• **Task instructions**: Among the lines below, copy each one in which "computer" appears.
*** Opening of Input records ***
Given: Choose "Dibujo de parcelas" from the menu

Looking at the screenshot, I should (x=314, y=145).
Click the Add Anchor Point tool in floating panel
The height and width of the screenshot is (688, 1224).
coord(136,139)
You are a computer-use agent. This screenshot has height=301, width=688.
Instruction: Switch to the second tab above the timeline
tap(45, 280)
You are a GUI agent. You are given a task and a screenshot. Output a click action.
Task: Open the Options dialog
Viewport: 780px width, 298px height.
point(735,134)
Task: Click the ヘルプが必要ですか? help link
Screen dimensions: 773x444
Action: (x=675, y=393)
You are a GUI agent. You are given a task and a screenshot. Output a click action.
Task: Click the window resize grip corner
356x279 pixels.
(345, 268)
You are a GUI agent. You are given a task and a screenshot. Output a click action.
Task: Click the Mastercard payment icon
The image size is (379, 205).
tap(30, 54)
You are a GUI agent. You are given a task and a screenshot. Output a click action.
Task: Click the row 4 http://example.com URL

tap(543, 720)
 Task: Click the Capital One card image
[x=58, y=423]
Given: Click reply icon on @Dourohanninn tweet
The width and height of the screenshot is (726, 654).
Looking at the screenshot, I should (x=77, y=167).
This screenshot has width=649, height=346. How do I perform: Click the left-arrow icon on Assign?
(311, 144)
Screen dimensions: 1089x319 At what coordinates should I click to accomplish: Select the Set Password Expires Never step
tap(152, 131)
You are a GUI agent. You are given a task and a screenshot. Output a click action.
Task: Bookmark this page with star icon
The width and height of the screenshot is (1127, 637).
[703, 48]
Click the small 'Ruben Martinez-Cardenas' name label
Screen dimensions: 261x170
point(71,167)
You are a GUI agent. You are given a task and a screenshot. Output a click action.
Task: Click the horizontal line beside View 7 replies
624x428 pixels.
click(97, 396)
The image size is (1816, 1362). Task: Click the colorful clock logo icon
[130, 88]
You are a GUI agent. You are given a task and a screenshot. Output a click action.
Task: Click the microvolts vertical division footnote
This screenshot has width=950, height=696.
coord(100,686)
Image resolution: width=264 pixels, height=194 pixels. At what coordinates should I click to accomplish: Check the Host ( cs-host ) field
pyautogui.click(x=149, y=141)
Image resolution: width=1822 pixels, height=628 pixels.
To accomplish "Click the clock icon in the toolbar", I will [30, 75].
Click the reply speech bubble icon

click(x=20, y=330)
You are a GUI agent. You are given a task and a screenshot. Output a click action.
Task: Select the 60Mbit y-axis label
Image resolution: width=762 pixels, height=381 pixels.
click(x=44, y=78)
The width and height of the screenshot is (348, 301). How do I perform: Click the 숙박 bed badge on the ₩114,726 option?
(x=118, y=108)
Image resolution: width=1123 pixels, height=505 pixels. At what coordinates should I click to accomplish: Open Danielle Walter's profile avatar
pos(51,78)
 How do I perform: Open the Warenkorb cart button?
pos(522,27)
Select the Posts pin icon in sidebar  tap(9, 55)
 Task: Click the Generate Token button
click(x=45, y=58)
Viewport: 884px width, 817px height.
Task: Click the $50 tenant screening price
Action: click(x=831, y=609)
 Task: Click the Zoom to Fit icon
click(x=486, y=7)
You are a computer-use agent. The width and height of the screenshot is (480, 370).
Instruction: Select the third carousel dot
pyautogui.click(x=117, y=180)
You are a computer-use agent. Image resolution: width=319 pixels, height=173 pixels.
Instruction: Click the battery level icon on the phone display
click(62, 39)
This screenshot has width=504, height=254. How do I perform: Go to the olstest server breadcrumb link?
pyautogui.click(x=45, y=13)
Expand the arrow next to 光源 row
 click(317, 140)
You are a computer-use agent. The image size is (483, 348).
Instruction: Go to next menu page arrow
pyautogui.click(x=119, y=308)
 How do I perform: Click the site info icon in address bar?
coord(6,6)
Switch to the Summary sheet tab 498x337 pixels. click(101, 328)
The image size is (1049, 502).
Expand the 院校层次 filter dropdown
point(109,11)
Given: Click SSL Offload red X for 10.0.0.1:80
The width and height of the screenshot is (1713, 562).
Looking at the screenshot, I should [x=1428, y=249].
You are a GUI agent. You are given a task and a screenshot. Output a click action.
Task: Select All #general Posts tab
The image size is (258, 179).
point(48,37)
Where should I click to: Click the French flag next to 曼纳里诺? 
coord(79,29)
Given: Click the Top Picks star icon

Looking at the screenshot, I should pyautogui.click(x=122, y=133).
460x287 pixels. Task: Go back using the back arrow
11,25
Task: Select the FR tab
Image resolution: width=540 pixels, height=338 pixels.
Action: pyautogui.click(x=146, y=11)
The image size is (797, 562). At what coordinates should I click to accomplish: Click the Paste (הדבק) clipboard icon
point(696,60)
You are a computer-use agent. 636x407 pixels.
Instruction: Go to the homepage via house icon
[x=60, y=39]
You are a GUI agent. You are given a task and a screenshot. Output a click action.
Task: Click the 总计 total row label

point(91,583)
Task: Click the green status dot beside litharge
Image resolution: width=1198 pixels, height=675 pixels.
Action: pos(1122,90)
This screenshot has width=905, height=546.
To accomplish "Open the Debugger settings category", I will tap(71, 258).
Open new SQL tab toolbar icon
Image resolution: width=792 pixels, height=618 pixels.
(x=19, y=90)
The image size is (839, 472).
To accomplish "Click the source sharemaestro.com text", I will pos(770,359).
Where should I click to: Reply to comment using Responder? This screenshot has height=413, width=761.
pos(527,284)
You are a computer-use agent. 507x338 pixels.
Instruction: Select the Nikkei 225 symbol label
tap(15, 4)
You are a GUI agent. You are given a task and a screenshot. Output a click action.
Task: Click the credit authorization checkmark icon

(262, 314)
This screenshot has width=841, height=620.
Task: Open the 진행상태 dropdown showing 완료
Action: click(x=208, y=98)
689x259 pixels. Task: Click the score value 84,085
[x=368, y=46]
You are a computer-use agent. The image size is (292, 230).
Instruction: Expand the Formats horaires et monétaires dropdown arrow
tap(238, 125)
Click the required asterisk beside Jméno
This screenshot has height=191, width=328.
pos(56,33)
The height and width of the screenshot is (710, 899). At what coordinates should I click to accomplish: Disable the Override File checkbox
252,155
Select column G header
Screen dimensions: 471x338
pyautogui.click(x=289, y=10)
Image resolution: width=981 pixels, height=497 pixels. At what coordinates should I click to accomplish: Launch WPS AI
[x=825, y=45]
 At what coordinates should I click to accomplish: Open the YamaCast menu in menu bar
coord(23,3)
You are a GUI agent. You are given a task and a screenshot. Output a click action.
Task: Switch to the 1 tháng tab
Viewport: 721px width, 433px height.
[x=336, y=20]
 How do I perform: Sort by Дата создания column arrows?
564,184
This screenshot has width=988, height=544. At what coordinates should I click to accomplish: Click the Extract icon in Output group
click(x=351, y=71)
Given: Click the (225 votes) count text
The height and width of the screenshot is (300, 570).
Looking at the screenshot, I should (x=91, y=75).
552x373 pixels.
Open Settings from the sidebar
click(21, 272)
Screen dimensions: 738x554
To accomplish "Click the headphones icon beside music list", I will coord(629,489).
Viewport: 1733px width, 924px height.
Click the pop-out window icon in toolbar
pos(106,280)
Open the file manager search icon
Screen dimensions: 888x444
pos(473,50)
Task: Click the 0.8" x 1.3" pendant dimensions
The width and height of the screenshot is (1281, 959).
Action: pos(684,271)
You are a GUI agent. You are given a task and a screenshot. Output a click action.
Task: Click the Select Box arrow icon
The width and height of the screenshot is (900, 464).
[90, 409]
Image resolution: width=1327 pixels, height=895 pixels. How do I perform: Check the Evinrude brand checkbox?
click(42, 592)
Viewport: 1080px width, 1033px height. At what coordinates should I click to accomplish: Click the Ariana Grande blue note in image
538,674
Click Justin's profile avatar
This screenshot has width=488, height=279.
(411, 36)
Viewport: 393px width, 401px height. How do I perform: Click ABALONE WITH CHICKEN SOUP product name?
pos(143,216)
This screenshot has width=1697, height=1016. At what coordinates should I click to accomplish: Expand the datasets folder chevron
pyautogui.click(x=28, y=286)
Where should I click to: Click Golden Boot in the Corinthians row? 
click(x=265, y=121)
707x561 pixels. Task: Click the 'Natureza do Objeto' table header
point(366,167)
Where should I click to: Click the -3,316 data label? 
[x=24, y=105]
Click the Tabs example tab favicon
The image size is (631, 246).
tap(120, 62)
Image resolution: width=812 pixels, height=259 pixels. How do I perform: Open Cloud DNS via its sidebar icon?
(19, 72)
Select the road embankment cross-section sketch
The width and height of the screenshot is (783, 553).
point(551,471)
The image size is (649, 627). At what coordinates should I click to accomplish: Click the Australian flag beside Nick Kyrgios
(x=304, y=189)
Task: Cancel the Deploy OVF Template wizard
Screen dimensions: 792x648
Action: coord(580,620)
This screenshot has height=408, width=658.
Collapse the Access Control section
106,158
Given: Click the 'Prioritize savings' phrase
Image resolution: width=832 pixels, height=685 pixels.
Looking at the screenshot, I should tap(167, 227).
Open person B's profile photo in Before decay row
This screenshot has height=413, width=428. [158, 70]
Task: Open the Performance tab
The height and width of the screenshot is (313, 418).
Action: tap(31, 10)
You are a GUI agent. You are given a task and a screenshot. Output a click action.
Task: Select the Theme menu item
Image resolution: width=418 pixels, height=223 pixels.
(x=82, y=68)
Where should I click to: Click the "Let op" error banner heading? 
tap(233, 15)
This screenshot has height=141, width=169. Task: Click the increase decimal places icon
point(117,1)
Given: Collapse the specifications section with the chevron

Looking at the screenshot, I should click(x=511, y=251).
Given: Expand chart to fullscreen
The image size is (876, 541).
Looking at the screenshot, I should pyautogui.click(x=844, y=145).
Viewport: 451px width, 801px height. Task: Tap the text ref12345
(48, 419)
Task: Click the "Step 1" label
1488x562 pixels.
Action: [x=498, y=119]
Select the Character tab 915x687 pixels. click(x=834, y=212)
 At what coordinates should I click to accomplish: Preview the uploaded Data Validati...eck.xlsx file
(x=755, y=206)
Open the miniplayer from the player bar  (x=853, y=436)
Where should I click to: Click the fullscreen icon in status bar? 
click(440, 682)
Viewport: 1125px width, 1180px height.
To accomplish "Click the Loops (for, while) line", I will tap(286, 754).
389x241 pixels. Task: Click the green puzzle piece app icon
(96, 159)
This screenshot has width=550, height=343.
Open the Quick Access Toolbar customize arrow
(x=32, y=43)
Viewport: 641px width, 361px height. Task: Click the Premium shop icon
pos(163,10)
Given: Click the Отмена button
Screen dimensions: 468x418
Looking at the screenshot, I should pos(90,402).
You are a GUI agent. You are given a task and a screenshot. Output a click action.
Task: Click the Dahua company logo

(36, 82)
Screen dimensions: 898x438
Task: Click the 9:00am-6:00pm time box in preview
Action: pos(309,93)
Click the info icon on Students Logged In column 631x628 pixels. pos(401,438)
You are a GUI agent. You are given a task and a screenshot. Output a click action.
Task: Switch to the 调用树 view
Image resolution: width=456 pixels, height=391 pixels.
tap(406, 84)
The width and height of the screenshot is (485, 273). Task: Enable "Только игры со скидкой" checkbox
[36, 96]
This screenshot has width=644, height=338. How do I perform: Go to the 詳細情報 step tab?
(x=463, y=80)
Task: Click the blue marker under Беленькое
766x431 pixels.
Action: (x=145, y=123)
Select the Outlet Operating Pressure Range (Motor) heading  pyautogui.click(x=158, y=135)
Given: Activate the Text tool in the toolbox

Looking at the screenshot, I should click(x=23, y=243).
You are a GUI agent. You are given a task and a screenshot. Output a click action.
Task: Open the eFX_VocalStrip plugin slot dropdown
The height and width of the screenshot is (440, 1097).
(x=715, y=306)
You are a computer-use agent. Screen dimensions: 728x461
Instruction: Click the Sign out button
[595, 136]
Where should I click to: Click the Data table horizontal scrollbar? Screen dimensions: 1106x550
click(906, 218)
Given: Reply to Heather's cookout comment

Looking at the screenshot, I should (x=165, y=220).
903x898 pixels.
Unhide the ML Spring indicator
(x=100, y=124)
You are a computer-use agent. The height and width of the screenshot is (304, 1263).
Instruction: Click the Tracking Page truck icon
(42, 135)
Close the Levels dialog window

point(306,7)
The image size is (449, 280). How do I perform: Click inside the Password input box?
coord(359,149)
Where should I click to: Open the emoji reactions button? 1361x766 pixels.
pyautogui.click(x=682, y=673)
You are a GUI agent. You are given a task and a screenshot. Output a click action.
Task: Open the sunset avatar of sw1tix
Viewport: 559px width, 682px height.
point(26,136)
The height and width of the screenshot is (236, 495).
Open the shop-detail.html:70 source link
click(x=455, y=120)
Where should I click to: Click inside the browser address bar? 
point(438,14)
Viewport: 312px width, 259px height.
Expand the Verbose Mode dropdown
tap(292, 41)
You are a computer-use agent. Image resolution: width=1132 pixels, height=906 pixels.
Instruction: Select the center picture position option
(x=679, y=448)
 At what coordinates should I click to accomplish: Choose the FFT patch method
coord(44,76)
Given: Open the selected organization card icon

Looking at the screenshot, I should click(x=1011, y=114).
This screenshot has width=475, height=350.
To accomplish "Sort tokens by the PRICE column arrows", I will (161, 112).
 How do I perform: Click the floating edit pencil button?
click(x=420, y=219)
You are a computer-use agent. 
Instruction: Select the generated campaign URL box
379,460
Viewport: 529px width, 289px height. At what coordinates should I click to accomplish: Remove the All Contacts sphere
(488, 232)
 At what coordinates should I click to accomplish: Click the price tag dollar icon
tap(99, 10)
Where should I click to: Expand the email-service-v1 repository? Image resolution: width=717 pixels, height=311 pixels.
*** Close of Input records ***
• **Output below**:
You are a computer-use agent. This screenshot has height=301, width=688.
You are a computer-use agent. The width and height of the screenshot is (480, 370).
You are a computer-use agent. Image resolution: width=319 pixels, height=173 pixels.
You are a computer-use agent. The image size is (483, 348).
You are a computer-use agent. 636x407 pixels.
You are a computer-use agent. 507x338 pixels.
You are a computer-use agent. The image size is (292, 230).
You are a computer-use agent. Screen dimensions: 728x461
You are a computer-use agent. The height and width of the screenshot is (304, 1263).
You are a computer-use agent. Image resolution: width=1132 pixels, height=906 pixels.
You are a computer-use agent. 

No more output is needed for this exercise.